» Your instructions
Reproduce all of the records below, switching each occurrence of "Viewport" to "Window" and leaving everything else unchanged.

-------------------------

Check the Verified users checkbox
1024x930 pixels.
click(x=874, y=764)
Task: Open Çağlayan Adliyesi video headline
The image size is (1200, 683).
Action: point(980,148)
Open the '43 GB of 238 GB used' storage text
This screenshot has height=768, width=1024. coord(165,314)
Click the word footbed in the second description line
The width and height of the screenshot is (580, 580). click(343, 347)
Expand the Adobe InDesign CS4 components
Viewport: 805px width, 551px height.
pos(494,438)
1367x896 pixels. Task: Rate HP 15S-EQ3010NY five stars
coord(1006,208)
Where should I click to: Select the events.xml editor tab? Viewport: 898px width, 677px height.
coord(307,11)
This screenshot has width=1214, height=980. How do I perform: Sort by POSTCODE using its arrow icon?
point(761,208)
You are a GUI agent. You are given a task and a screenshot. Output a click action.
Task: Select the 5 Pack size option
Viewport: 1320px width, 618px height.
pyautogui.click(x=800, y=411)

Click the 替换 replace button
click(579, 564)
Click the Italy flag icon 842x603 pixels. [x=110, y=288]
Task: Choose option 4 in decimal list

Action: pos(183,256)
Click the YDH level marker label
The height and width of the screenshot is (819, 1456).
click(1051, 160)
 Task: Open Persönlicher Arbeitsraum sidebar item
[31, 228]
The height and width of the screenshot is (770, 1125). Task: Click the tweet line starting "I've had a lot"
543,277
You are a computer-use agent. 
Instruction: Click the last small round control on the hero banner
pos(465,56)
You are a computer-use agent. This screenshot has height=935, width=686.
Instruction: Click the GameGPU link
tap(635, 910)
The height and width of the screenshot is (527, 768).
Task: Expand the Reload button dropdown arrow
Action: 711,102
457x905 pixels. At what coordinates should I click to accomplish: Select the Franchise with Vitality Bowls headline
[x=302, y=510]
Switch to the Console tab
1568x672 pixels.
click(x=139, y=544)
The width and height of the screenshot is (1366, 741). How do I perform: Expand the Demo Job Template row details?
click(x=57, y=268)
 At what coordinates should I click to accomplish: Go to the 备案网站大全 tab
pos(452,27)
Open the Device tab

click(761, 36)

-------------------------

» Response
Check the Verified users checkbox
1024x930 pixels.
click(x=874, y=764)
Task: Open Çağlayan Adliyesi video headline
The image size is (1200, 683).
Action: point(980,148)
Open the '43 GB of 238 GB used' storage text
This screenshot has height=768, width=1024. coord(165,314)
Click the word footbed in the second description line
The width and height of the screenshot is (580, 580). click(343, 347)
Expand the Adobe InDesign CS4 components
Window: 805px width, 551px height.
pos(494,438)
1367x896 pixels. Task: Rate HP 15S-EQ3010NY five stars
coord(1006,208)
Where should I click to: Select the events.xml editor tab? Window: 898px width, 677px height.
coord(307,11)
This screenshot has width=1214, height=980. How do I perform: Sort by POSTCODE using its arrow icon?
point(761,208)
You are a GUI agent. You are given a task and a screenshot. Output a click action.
Task: Select the 5 Pack size option
Window: 1320px width, 618px height.
pyautogui.click(x=800, y=411)

Click the 替换 replace button
click(579, 564)
Click the Italy flag icon 842x603 pixels. [x=110, y=288]
Task: Choose option 4 in decimal list

Action: pos(183,256)
Click the YDH level marker label
The height and width of the screenshot is (819, 1456).
click(1051, 160)
 Task: Open Persönlicher Arbeitsraum sidebar item
[31, 228]
The height and width of the screenshot is (770, 1125). Task: Click the tweet line starting "I've had a lot"
543,277
You are a computer-use agent. 
Instruction: Click the last small round control on the hero banner
pos(465,56)
You are a computer-use agent. This screenshot has height=935, width=686.
Instruction: Click the GameGPU link
tap(635, 910)
The height and width of the screenshot is (527, 768).
Task: Expand the Reload button dropdown arrow
Action: 711,102
457x905 pixels. At what coordinates should I click to accomplish: Select the Franchise with Vitality Bowls headline
[x=302, y=510]
Switch to the Console tab
1568x672 pixels.
click(x=139, y=544)
The width and height of the screenshot is (1366, 741). How do I perform: Expand the Demo Job Template row details?
click(x=57, y=268)
 At what coordinates should I click to accomplish: Go to the 备案网站大全 tab
pos(452,27)
Open the Device tab

click(761, 36)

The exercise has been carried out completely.